Primary Outcome Measures:
- The maximum tolerated dose and toxicity profile of sildenafil treatment in patients with subacute ischemic stroke. [ Time Frame: 2 weeks ] [ Designated as safety issue: Yes ]
Secondary Outcome Measures:
- The estimated efficacy of sildenafil in comparison with concurrent patients not enrolled in the study (otherwise eligible but decline participation). [ Time Frame: 3 months ] [ Designated as safety issue: No ]
Stroke is the third leading cause of death and the leading cause of serious longterm disability in the United States. Approximately 15-30% of stroke survivors are permanently disabled. Twenty eight percent of stroke patients are under age 65 which results in a loss of work income. While many restorative therapies are touted as promising for the treatment of ischemic stroke, to date none are approved for this purpose. Sildenafil (Viagra®), a phosphodiesterase type 5 inhibitor, has been shown to reduce mortality and improve the functional outcomes of young and aged rats when administered 24 hours and 7 days after stroke onset. Such results are encouraging and warrant further investigation in human stroke.

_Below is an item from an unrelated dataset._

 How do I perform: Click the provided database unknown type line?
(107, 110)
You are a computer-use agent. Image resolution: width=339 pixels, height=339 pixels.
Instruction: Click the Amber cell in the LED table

The specific aims of this study are to assess the safety of treating ischemic stroke patients with sildenafil (Viagra®) and to evaluate their outcomes at day 90. This will be a phase I dose-escalation study with cohort sizes of 12 patients (depending on the occurrence of serious adverse events). A total enrollment of 72 patients is planned. Patients who are between 4 and 7 days from stroke onset will receive 25, 50, 75, 100, 125, or 150 mg daily of sildenafil for a period of 14 days. Evaluation of potential toxicity will be monitored throughout the course of treatment and during a formal visit at day 16 after initiation of treatment. Evaluation of potential toxicity will be monitored throughout the course of treatment. Follow-up visits will take place at days 30, 60, and 90. Plasma and serum monitoring of vascular endothelial growth factor (VEGF) will be made prior to treatment, at days 7, 16, 30, 60, and 90. Measurements of NIHSS scores, Rankin scores, and Barthel indices will be made at days 30, 60, and 90. Patients will also be assessed for color vision changes and sexual function during day 16 and day 90 visits.
There will be every other day phone calls to patients while on treatment. The primary outcome measure will be death, recurrent stroke, myocardial infarction, and neurological worsening during treatment. Exploratory analysis will include functional outcomes on neurological scales and changes in VEGF levels in relation to clinical outcome.
The long-term objective is to identify a safe and easily administered treatment that improves functional outcome in patients with ischemic stroke.